Deutsches Creepypasta Wiki

Türchen 11

Autor: The dark Antichrist

Als die Venus blutete[]

Teil 2: Jagd

 

Und just in dem Moment, als der Geruch des Blutes sich in ihren Nasen verfing, erwachte in ihnen die unstillbare Lust nach Sünde. Diese dann geleitete sie auf Pfade, welche mit den Leichen der Unschuldigen gepflastert und über den die größten aller Unheiligen wie Könige getragen werden sollten, während das Blut der Venus wie ein roter Regen vom Himmel fiel, um sie auf ewig in ihrer Begierde gefangen zu halten.

 

17. Dezember

 

Liebe Livia,

ich hoffe, dieser Brief erreicht dich noch, bevor das Weihnachtsfest beginnt. Gerade während der Feiertage muss ich immerzu an dich denken und daran, was mir mit dir alles verloren gegangen ist. Du hast so viel Leere zurückgelassen, dass ich sie wohl in diesem Leben nie wieder auszufüllen vermag, doch natürlich verstehe ich, weshalb du getan hast, was du tatest. Gerade jetzt wäre ich ungemein dankbar für deinen Beistand gewesen, denn seit ich vor zwei Tagen den örtlichen Weihnachtsmarkt besuchte, fühle ich mich verfolgt, fast schon gejagt. Ich weiß, das mag für dich jetzt ziemlich paranoid klingen, doch mir sind einige wirklich beunruhigende Dinge in letzter Zeit aufgefallen.

Der Weg, den ich immer nehme, wenn ich mit Carly draußen gegen Abend Gassi gehe, war bisher immer vollkommen leer gewesen und nur ganz selten ließ sich im Laufe des Spaziergangs eine einzelne Person in der Ferne erkennen, doch seit kurzem fallen mir immer wieder allerlei zwielichtige Gestalten auf, die in irgendwelche Gärten stehen, im Park herumlungern oder einfach nur in ihren Autos sitzen, die am Straßenrand parken.
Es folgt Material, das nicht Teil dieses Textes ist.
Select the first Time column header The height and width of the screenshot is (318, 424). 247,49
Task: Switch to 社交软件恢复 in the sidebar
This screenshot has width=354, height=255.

Was mich so sehr beunruhigt, ist nicht, dass ich plötzlich Gesellschaft bekommen habe, sondern dass diese Menschen keiner nennenswerten Tätigkeit nachgehen. Selbst wenn sie nur auf ihr Handy gucken würden, wäre ich mehr als beruhigt, doch sie stehen meist einfach stumm und starr da, so als wären sie nicht einmal wirklich lebendig.

Fast schon wie Zombies oder noch eher Wachsfiguren. Dieser Anblick alleine jagt mir schon eine Heidenangst ein, doch was mich nur noch mehr schaudert, ist die Tatsache, dass ich bisher noch nie ihre Gesichter gesehen habe, denn obwohl die Straßenlaternen meine tägliche Route gut ausleuchten, vermögen sie es dennoch jedes Mal, ihr Antlitz vor mir zu verbergen, so als würden sie um keinen Preis von mir erkannt werden wollen, was in Anbetracht der Tatsache, dass sie mich so auffällig zu beobachten scheinen, fast schon lächerlich wirkt. Heute war ich kurz davor, einen dieser Leute anzusprechen, doch kurz bevor ich mich dazu durchringen konnte, bekam ich Zweifel.

Ich möchte nicht unbedingt den Teufel an die Wand malen, aber ich habe langsam Angst davor, dass diese Menschen mir womöglich etwas antun könnten.

Bitte melde dich bald und ruf mich irgendwann mal wieder an. Deine neue Nummer hast du mit dem letzten Brief leider nicht mitgeschickt. Ich hoffe, dir geht es gut. Du wirst vermisst.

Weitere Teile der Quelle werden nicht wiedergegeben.